### Short problem
Copy out the lines from the one containing "Image resolution: width=716" up to and including the one containing "[x=425, y=259]", replacing "Color menu" with "View menu" and changing nothing else.

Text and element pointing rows
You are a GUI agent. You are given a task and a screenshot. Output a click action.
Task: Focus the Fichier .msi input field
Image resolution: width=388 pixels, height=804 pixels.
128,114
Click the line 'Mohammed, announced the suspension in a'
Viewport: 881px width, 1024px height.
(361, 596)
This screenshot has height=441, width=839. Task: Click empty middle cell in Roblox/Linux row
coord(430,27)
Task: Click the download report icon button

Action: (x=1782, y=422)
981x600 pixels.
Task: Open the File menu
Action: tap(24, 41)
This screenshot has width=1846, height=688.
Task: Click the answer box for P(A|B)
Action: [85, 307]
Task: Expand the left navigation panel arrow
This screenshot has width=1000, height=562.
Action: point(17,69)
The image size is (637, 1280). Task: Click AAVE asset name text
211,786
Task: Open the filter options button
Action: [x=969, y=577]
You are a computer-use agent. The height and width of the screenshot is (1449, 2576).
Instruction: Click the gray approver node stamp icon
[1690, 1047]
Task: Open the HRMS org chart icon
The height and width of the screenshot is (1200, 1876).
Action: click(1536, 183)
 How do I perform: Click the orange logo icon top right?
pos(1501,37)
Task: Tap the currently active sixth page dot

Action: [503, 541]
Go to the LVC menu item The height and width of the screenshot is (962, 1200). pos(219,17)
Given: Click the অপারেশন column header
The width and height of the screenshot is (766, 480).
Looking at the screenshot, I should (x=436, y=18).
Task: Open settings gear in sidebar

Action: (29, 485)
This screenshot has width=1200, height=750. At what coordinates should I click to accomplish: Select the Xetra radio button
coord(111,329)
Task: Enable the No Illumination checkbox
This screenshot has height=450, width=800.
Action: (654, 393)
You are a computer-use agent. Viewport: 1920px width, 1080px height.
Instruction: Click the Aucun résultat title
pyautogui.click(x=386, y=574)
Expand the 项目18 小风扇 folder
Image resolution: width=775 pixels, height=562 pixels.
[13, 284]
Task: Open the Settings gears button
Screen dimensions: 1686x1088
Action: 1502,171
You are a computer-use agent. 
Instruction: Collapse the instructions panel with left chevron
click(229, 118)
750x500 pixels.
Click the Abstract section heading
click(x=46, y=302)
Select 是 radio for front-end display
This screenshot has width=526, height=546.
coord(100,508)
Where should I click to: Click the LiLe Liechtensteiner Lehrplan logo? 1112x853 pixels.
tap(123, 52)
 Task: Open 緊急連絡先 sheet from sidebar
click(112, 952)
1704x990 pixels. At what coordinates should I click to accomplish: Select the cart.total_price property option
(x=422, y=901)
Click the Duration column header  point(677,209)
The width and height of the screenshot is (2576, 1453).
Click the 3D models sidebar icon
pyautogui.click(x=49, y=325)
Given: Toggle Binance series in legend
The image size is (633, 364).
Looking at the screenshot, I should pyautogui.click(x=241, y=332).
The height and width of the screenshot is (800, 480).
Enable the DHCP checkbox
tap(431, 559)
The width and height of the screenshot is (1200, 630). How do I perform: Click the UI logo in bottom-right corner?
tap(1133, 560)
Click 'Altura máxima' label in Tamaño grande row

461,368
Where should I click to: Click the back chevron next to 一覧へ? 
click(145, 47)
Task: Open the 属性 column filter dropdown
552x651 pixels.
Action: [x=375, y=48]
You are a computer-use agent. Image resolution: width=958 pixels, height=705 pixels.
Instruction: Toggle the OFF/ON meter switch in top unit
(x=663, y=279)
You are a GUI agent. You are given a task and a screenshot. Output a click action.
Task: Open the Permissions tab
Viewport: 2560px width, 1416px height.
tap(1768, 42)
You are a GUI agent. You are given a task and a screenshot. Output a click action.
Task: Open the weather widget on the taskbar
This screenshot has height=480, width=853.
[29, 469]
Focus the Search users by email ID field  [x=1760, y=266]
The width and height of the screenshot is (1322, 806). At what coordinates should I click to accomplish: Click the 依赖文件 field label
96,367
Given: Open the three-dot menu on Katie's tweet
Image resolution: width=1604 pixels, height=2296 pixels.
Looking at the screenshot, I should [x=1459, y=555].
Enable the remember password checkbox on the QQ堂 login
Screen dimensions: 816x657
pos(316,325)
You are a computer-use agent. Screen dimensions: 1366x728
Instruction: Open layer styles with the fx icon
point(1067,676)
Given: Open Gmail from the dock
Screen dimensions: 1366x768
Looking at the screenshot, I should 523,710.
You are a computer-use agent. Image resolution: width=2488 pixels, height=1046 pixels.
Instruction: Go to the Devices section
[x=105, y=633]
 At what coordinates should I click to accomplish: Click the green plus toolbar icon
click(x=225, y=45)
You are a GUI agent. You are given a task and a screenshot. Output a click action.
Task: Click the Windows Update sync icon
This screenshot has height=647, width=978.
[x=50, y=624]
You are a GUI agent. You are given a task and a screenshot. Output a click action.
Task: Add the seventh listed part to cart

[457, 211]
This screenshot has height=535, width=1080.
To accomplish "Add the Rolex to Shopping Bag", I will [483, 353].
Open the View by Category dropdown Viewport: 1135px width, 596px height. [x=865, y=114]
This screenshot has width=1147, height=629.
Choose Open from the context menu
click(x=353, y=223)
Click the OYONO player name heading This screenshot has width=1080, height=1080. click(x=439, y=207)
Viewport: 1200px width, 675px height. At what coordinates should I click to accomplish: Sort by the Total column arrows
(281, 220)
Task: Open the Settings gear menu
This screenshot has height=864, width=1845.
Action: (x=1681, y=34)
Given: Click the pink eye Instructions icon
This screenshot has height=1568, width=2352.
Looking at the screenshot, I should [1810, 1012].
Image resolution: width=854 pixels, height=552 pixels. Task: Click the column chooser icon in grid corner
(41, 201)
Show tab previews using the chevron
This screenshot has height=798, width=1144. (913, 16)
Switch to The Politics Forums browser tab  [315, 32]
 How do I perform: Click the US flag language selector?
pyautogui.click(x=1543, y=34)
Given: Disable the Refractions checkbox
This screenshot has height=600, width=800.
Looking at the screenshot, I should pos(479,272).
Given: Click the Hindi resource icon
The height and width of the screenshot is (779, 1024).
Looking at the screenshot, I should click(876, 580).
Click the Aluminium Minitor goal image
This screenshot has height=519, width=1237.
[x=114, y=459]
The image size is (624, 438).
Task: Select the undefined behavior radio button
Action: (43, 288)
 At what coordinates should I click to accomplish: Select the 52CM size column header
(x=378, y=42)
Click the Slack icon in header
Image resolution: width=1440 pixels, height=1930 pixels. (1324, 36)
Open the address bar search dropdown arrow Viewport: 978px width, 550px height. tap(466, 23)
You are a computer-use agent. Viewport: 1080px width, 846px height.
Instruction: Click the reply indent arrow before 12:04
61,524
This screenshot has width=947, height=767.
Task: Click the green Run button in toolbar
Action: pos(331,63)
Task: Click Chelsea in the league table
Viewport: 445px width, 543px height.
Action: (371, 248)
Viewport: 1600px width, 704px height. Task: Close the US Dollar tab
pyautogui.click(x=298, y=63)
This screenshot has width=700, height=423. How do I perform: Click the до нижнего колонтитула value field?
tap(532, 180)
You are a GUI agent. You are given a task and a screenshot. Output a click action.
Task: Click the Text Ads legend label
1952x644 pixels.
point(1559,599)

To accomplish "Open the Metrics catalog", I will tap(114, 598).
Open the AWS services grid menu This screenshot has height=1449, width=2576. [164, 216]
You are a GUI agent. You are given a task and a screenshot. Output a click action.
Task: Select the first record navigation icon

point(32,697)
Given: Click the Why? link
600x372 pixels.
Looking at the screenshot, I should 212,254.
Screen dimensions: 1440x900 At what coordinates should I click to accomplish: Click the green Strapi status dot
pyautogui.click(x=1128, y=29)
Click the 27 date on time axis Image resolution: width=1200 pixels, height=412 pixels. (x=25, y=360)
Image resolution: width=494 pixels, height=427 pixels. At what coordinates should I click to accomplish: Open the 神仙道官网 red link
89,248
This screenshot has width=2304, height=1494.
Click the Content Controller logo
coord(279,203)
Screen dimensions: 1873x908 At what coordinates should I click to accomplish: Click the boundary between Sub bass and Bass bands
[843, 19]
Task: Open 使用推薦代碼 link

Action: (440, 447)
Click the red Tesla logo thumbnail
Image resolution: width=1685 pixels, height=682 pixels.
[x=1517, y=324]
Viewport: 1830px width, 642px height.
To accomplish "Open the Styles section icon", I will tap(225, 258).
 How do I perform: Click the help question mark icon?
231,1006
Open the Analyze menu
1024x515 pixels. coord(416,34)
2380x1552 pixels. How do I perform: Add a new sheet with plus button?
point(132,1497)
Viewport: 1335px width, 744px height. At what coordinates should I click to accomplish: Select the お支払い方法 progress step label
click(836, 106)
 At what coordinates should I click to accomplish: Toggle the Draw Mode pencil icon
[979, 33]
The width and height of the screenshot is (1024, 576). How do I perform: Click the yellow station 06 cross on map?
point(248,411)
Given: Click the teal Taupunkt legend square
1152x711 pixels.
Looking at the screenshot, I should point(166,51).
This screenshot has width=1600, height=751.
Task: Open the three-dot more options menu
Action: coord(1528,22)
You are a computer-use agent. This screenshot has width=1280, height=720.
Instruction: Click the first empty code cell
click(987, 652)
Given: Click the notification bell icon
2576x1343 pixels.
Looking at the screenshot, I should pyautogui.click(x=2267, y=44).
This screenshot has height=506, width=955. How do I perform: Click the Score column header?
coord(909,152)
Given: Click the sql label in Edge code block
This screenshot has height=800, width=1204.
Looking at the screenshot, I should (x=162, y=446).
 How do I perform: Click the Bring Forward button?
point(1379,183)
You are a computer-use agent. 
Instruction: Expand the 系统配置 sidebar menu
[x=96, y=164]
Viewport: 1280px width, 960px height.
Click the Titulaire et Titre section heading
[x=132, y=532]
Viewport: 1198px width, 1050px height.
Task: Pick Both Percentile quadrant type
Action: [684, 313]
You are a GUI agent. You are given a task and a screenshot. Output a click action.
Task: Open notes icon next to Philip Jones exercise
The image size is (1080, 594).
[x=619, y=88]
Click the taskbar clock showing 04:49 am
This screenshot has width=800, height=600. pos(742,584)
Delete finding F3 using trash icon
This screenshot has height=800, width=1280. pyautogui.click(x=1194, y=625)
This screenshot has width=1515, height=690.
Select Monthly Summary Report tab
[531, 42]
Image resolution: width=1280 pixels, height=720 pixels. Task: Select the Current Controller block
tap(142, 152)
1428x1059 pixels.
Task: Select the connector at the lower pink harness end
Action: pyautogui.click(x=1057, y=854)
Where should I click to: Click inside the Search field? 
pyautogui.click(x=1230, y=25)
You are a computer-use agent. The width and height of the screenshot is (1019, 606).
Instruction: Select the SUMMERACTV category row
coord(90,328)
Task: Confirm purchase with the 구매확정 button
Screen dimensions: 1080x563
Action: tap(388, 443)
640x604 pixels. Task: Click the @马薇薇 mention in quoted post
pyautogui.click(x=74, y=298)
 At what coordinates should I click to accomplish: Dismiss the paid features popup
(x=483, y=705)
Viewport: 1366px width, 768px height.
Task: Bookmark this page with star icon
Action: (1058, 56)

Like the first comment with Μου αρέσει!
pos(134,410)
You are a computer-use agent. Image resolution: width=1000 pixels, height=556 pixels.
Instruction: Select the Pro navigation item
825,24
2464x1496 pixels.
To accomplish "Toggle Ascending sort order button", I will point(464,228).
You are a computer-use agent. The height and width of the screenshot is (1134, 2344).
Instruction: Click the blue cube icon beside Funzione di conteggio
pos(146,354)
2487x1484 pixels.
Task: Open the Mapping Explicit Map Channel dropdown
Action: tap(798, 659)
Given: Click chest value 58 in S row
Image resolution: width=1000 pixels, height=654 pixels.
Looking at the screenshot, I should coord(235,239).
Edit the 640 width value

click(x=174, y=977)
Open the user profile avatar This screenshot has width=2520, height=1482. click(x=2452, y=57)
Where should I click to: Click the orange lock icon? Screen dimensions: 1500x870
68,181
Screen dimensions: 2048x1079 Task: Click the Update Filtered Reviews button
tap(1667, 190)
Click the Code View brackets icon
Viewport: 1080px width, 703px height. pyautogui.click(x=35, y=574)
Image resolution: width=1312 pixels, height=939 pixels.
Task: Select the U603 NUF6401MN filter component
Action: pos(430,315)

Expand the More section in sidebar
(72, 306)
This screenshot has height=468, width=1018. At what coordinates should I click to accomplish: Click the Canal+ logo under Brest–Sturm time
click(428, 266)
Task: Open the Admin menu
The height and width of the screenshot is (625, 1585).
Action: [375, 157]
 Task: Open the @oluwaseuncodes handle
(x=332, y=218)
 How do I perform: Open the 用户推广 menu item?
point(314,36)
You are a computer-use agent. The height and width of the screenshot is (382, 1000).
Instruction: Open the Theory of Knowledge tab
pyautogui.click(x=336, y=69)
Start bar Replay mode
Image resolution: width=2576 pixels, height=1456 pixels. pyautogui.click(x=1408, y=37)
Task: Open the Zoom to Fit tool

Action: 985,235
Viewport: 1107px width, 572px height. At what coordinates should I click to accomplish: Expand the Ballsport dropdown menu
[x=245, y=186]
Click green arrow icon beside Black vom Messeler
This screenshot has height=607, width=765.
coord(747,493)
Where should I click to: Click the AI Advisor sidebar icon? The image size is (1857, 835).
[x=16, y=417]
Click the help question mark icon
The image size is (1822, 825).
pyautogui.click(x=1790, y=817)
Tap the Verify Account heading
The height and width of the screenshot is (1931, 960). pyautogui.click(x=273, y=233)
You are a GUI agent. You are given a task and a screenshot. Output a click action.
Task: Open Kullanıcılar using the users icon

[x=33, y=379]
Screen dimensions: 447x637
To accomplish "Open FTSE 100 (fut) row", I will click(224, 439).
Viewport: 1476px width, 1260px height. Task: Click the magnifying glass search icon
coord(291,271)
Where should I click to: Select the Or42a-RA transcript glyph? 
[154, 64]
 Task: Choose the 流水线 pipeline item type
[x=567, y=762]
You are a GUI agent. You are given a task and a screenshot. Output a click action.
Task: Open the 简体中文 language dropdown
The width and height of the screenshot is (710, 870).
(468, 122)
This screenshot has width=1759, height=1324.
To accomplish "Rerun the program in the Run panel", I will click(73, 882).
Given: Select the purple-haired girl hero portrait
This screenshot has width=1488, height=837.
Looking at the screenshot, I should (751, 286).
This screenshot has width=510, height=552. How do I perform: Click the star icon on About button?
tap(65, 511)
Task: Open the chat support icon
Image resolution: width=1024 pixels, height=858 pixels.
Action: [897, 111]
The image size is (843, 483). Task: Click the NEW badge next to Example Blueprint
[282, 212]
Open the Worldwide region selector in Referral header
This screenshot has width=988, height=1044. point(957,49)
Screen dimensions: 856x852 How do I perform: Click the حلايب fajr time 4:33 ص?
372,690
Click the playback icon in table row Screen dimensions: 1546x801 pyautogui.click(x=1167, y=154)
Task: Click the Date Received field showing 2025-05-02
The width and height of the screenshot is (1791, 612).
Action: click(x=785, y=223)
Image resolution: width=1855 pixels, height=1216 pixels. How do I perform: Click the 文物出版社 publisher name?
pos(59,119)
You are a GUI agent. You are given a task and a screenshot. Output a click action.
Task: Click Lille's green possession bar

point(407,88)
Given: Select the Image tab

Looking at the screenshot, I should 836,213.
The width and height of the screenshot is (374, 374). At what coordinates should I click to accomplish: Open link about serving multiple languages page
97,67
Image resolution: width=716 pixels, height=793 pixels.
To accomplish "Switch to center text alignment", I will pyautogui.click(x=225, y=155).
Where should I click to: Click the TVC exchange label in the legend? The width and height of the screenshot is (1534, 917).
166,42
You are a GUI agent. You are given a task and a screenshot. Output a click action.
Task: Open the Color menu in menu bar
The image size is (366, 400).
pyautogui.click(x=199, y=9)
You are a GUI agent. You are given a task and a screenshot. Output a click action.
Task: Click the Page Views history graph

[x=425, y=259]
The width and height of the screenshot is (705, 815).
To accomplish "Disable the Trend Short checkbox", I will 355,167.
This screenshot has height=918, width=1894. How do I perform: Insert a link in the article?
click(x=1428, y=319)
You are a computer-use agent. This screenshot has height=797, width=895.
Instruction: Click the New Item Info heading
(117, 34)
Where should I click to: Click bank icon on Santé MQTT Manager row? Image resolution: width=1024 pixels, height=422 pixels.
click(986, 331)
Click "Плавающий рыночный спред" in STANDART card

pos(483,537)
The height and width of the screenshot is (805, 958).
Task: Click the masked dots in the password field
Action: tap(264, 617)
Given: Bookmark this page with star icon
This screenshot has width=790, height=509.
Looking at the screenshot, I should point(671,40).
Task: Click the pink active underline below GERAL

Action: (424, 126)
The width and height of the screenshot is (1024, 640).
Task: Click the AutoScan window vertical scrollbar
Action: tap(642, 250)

### Exercise response
Image resolution: width=716 pixels, height=793 pixels.
To accomplish "Switch to center text alignment", I will pyautogui.click(x=225, y=155).
Where should I click to: Click the TVC exchange label in the legend? The width and height of the screenshot is (1534, 917).
166,42
You are a GUI agent. You are given a task and a screenshot. Output a click action.
Task: Open the View menu in menu bar
The image size is (366, 400).
pyautogui.click(x=199, y=9)
You are a GUI agent. You are given a task and a screenshot. Output a click action.
Task: Click the Page Views history graph

[x=425, y=259]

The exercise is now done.